Sí ha respondido, en unos casos más y otros, con los anhelos de un innumerable puñado de melómanos de muy diversas épocas, por la calidad y variedad de su renovada oferta lírica. Resulta elocuente la simple mención de algunos de sus directores musicales, entre los que cabe destacar nombres de la envergadura de Gustav Mahler, Franz Schalk, Richard Strauss, Felix Weingartner, Clemens Krauss, Herbert von Karajan, Lorin Maazel o Claudio Abbado (que en algunos casos zanjaron expeditivamente su relación contractual con un teatro que, por un lado, supo atraerlos hacia su órbita e incluso mimarlos y, por otro – como veremos luego un poco-, vigiló cada uno de sus pasos y les pidió imposibles).

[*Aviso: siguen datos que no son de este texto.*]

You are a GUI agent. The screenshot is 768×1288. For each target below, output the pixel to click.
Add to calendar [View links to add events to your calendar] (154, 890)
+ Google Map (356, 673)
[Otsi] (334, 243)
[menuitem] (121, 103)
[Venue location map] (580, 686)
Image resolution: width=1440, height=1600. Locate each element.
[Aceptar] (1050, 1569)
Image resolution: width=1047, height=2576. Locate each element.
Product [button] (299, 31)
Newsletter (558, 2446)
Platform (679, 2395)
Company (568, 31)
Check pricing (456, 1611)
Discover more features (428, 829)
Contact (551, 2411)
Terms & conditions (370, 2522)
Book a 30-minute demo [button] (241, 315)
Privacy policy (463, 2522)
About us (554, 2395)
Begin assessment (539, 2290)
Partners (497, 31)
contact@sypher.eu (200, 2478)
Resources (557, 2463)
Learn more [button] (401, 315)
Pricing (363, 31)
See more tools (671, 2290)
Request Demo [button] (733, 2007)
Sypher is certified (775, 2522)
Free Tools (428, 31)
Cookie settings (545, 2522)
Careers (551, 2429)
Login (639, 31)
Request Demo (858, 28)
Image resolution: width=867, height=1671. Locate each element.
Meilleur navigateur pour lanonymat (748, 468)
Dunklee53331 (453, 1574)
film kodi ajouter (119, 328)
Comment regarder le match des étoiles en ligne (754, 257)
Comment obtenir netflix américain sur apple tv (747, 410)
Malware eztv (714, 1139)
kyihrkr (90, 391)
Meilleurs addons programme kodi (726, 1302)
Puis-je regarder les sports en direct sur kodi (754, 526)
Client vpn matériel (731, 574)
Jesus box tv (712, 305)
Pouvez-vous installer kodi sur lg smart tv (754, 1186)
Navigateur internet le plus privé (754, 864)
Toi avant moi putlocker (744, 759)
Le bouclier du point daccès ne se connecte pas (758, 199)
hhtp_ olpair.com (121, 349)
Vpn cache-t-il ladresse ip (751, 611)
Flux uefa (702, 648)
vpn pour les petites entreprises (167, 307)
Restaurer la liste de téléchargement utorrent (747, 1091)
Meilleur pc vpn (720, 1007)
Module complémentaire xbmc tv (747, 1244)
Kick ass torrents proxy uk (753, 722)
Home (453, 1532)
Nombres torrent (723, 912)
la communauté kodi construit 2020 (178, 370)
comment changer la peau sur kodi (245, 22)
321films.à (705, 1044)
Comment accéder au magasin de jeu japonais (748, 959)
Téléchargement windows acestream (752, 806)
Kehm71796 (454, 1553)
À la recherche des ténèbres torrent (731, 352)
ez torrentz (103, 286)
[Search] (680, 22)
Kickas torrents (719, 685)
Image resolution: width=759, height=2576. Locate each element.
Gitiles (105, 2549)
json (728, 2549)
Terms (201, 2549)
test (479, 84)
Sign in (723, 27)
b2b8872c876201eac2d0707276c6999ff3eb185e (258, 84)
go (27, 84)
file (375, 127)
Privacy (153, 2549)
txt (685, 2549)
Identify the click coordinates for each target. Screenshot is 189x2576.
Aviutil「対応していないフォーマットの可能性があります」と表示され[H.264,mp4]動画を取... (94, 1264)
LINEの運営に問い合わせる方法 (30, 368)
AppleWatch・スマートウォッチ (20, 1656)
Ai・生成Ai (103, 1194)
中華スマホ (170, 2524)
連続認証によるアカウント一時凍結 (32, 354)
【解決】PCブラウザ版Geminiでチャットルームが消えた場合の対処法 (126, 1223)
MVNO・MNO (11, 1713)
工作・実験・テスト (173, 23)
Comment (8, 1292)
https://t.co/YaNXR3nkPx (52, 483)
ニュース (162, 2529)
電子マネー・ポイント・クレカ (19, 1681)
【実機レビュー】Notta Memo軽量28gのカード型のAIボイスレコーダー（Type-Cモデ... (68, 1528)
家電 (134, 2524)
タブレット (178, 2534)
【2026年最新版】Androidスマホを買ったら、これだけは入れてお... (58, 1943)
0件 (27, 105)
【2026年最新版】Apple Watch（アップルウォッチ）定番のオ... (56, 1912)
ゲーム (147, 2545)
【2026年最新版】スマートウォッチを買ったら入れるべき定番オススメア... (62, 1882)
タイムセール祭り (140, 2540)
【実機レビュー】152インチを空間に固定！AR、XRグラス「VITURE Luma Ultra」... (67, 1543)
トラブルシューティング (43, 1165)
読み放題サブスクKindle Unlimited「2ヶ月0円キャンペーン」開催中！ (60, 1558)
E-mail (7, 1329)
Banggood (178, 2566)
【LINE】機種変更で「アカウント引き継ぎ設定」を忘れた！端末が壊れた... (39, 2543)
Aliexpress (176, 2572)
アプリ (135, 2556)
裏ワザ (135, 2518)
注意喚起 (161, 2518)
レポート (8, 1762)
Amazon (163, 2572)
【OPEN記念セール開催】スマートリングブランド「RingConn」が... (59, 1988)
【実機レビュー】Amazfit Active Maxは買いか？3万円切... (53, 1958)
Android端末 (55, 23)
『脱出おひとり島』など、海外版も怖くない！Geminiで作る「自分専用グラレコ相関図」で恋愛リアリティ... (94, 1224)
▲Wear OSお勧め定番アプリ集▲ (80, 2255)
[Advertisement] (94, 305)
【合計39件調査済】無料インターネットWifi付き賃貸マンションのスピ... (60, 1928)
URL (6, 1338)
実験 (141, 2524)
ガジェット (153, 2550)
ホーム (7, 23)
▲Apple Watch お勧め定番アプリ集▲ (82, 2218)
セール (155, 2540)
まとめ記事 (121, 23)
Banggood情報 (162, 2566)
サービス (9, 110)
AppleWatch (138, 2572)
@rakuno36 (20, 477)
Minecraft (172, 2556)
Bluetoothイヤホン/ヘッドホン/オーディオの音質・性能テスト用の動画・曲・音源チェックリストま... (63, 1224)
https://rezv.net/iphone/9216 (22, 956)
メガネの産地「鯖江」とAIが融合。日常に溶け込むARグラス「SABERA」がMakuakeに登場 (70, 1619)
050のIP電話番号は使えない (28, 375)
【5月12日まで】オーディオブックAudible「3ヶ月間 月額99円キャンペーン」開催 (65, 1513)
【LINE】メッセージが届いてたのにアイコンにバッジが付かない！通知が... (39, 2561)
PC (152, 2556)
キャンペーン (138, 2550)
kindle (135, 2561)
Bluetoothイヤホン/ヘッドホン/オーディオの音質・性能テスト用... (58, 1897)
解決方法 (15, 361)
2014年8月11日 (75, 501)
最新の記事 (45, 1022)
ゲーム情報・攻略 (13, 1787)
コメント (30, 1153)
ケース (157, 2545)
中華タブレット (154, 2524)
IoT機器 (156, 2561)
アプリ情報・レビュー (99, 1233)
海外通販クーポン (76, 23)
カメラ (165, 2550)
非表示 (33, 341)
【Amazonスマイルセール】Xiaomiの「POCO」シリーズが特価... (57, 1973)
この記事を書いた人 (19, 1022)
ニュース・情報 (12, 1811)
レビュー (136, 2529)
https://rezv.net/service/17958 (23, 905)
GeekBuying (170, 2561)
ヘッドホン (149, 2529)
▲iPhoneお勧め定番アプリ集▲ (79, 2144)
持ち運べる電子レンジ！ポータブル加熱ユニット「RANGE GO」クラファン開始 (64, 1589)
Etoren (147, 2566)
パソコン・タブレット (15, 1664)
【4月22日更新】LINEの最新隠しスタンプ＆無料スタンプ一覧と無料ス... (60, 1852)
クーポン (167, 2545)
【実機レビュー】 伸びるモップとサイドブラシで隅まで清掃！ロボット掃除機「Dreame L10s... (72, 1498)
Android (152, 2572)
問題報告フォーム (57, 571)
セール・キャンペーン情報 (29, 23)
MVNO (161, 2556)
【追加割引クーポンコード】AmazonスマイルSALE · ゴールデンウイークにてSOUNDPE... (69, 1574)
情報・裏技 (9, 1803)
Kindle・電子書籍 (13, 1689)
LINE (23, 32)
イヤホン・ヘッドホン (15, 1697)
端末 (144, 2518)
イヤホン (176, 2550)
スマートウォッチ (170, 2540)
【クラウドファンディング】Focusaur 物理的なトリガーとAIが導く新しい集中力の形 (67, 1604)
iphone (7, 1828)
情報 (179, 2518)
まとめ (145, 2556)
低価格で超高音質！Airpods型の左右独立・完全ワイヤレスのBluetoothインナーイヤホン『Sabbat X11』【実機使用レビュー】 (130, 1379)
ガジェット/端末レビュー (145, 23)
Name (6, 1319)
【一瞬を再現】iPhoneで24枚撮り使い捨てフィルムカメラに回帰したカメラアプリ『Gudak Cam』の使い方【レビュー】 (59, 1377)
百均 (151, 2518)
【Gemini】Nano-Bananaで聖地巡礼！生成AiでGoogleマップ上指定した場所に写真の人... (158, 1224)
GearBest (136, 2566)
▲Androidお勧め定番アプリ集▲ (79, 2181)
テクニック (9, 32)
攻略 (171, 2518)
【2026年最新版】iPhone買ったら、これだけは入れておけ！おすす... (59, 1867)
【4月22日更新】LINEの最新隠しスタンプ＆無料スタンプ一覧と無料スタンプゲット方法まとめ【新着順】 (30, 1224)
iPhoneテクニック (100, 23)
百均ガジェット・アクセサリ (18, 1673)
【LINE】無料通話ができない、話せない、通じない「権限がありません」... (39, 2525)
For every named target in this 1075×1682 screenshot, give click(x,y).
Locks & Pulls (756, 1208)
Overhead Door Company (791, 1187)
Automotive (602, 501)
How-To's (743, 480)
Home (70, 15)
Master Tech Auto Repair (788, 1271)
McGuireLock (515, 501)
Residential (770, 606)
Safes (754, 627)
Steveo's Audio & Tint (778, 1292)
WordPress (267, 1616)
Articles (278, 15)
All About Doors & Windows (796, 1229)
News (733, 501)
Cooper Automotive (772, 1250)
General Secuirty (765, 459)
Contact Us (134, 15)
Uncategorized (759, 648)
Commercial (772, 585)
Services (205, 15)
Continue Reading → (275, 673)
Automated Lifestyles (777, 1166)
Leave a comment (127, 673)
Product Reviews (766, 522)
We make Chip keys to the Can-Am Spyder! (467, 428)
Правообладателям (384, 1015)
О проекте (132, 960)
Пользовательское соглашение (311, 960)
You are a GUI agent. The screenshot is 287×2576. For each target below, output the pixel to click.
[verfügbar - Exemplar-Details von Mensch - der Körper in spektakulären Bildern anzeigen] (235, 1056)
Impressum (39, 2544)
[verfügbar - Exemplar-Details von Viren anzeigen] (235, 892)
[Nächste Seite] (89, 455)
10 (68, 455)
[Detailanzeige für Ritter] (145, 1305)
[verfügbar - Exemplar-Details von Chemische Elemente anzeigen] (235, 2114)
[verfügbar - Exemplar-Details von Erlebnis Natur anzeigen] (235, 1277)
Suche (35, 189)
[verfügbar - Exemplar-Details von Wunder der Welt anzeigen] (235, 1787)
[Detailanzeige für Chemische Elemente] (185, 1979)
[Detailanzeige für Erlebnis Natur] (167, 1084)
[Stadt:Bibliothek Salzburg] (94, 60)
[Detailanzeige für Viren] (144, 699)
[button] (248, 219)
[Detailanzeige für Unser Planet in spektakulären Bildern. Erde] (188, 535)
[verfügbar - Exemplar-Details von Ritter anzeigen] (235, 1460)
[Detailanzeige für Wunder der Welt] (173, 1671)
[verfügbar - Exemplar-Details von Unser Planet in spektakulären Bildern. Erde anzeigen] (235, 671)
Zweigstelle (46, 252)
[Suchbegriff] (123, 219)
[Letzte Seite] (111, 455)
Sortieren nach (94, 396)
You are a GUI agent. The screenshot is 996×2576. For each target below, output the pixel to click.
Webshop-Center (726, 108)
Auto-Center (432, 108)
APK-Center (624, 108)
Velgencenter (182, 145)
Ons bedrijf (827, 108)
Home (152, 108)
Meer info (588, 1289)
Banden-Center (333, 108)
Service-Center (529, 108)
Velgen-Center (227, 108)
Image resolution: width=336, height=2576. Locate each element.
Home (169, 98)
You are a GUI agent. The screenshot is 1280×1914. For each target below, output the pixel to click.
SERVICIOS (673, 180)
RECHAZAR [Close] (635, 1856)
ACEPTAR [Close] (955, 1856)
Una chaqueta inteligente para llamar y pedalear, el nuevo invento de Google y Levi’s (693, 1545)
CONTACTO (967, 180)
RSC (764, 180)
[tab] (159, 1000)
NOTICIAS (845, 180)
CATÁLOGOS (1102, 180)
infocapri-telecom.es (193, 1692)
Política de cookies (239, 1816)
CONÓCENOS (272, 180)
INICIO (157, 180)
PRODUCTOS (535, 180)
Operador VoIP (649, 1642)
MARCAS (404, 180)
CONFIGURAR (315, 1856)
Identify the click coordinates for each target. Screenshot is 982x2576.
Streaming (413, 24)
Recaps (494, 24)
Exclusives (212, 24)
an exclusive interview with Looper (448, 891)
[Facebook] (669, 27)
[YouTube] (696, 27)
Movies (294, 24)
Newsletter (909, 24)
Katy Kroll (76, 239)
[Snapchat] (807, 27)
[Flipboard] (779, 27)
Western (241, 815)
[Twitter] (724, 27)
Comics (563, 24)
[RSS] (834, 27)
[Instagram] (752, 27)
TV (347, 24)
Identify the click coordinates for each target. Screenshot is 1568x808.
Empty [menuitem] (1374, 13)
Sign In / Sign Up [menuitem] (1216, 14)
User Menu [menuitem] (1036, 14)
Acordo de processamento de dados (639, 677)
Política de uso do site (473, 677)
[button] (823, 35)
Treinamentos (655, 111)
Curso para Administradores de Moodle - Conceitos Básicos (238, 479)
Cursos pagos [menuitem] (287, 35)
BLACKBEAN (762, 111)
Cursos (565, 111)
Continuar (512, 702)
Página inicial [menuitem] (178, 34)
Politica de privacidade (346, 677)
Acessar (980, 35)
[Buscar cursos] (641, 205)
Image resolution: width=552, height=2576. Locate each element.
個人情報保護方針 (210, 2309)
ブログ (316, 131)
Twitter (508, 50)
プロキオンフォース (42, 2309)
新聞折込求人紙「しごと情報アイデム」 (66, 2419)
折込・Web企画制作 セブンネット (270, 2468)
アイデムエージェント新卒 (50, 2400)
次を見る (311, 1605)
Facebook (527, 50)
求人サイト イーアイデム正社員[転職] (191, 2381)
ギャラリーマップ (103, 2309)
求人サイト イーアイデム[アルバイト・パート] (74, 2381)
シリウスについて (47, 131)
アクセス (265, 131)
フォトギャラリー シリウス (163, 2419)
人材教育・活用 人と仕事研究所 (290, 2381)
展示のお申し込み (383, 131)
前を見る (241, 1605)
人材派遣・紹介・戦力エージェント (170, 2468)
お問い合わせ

Posiblemente no exista, dentro de su historia, un período más conmovedor que el de aquellas funciones post-bélicas que sucedieron al último disparo efectuado durante la conflagración europea del 14. Era la época de los «monstruos sagrados», de las Selma Kurtz, Maria Jeritza o Lotte Lehmann. Con el tono de voz un poco velado por la emoción el gran novelista Stefan Zweig nos ha legado un retrato irrepetible de estas jornadas vividas por él en primera persona. «Jamás olvidaré las funciones de ópera de aquellos días de terrible penuria -la cita es de George R. Marek-. Uno caminaba a tientas entre calles oscuras; había que reducir la iluminación por falta de carbón. Por un billete para la galería se pagaba una suma que años antes hubiera alcanzado para el abono de una temporada en un palco de lujo. Nadie sabía si sería posible continuar con las representaciones durante la semana siguiente, pues la devaluación podía ser aún mayor y quizá no entregaran más carbón. Los hombres de la Filarmónica eran como sombras grises, con sus trajes de etiqueta raídos, pálidos y demacrados por la privaciones, como fantasmas en una sala que también se había tornado fantasmal. Pero entonces, el director levantaba la batuta, se alzaba el telón y todo era glorioso como antes. Cada cantante, cada músico, daba lo mejor de sí; pues todos pensaban que quizá era aquella la última vez que actuaran en el teatro que amaban».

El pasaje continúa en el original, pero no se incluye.